De uitspraak is uitgesproken en bekendgemaakt op:
Rechtsmiddel
Tegen deze uitspraak kan hoger beroep worden ingesteld bij de Afdeling bestuursrechtspraak van de Raad van State binnen één week na de dag van bekendmaking.

Voetnoten

1.Op grond van artikel 31, eerste lid jo artikel 30b, eerste lid, aanhef en onder g, van de Vreemdelingenwet 2000 (Vw).
2.Rb Den Haag 18 februari 2019, NL17.12139 (niet gepubliceerd) en Afdeling bestuursrechtspraak van de Raad van State (de Afdeling) 13 maart 2019, 201901648/V1 (niet gepubliceerd).
3.Rb Den Haag, zp Middelburg 20 augustus 2019, NL19.18201(niet gepubliceerd) en de Afdeling 23 september 2019, 201906475/1/V1 (niet gepubliceerd).
4.Rb Den Haag 17 juli 2020, ECLI:NL:RBDHA:2020:7730 en de Afdeling 12 augustus 2020, 202004126/1/V2 (niet gepubliceerd).
5.Rb Den Haag 12 november 2020, NL20.18375 (niet gepubliceerd).

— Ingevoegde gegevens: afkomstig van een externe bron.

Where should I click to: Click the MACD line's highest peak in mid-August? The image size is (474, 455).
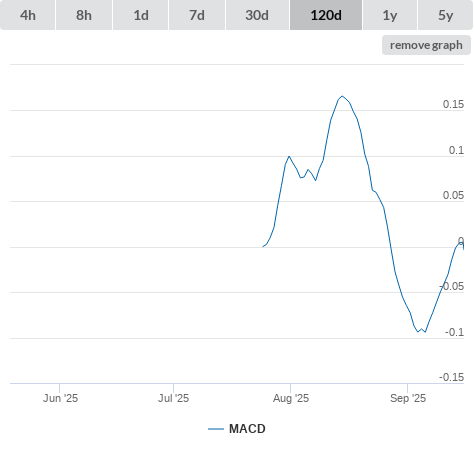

6.HvJEU 10 juni 2021, ECLI:EU:C:2021:478.
7.Richtlijn 2013/32/EU.
8.De Afdeling 26 januari 2022, ECLI:NL:RVS:2022:208, r.o. 5.4.2 e.v.
9.Een elektronische juridische database die de Iraanse rechterlijke macht gebruikt.
10.Rapport gehoor opvolgende aanvraag van 12 juli 2022, p. 5 van 9.
11.Rapport gehoor opvolgende aanvraag van 12 juli 2022, p. 5 t/m 7 van 9.